### [What to do]
1 – List every year that the passage on ship recycling rules mentions.
2 – Write out the passage on ship recycling rules from "The International Maritime" up to and including "force since 1992.", substituting "patchwork" for "mishmash".

### [Selected extract]
-.-.-

The International Maritime Organisation ("IMO")'s Hong Kong International Convention for the Safe and Environmentally Sound Recycling of Ships ("HKC") was adopted in 2009. Its parties set an unusually stringent set of criteria to be satisfied for it to enter into force. Those criteria were finally met this month, with ratifications by Bangladesh and Liberia.The HKC will finally come into force in two years' time, in June 2025.

Whilst on the face of it this is good news, in reality owners of end-of-life ships will continue to be confronted with a complex mishmash of contradictory international regulation. In particular, it is far from certain that compliance with the HKC will satisfy the requirements of the Basel Convention on the Control of Transboundary Movements of Hazardous Wastes and Their Disposal ("Basel"), adopted in 1989 and in force since 1992.

The HKC regime adopts a cradle-to-grave approach, with every vessel required to have an "inventory of hazardous materials" ("IHM") and a system of notifications as the ship is readied for recycling, but without any country-based limitation on where the ship may be recycled. Basel, on the other hand, has a completely different set of notification requirements and applies from the moment that the decision to recycle is taken. In many instances Basel prohibits the export of a ship to the countries most often associated with ship recycling (India, Pakistan and Bangladesh). Indeed, export there from OECD/EU countries is prohibited under the so-called "Ban Amendment" that has been in force since December 2019.

On top of that, for another convention to supersede Basel (in whole or in part), it must require environmentally sound waste management at least equivalent to that mandated by Basel. In practice, the Basel COP must agree the adequacy of the new instrument. The HKC does not specifically address downstream waste disposal and gives the vessel's flag a key role in its enforcement. These factors make it at least likely that the Basel COP will not agree that the HKC's environmental protection is adequate to supersede Basel.

In relation to EU- and UK-flagged tonnage, the HKC regime is effectively already in force in the guise of the Ship Recycling Regulation (and its UK equivalent). Under this regime, Basel is broadly (though not entirely) honoured by the requirement that EU/UK-flagged vessels can only be recycled at yards on the relevant list of approved recycling facilities. This has its own problems in terms of insufficient capacity, and they are unlikely to change with the wider application of the HKC.

The potential for conflict between the HKC and Basel has long excited legal commentators in this sector. As the HKC finally comes into force in the coming years, we will finally see if (and how) that potential will be realised, and at what cost for both the industry and environmental protection.

-.-.-

### [Dataset section]
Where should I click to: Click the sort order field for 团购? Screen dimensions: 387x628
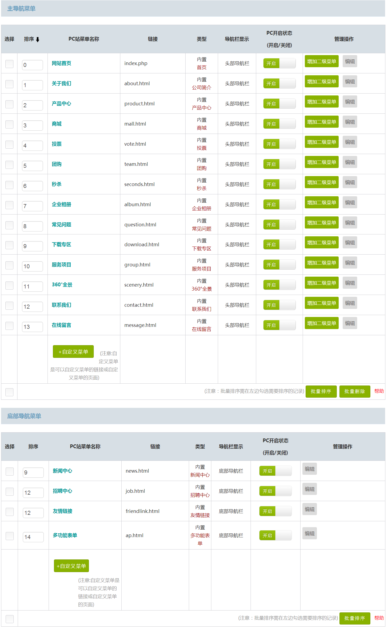click(x=32, y=166)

-.-.-

### [Results by task]
1 – 2009, 2025, 1989, 1992, 2019

2 –
The International Maritime Organisation ("IMO")'s Hong Kong International Convention for the Safe and Environmentally Sound Recycling of Ships ("HKC") was adopted in 2009. Its parties set an unusually stringent set of criteria to be satisfied for it to enter into force. Those criteria were finally met this month, with ratifications by Bangladesh and Liberia.The HKC will finally come into force in two years' time, in June 2025.

Whilst on the face of it this is good news, in reality owners of end-of-life ships will continue to be confronted with a complex patchwork of contradictory international regulation. In particular, it is far from certain that compliance with the HKC will satisfy the requirements of the Basel Convention on the Control of Transboundary Movements of Hazardous Wastes and Their Disposal ("Basel"), adopted in 1989 and in force since 1992.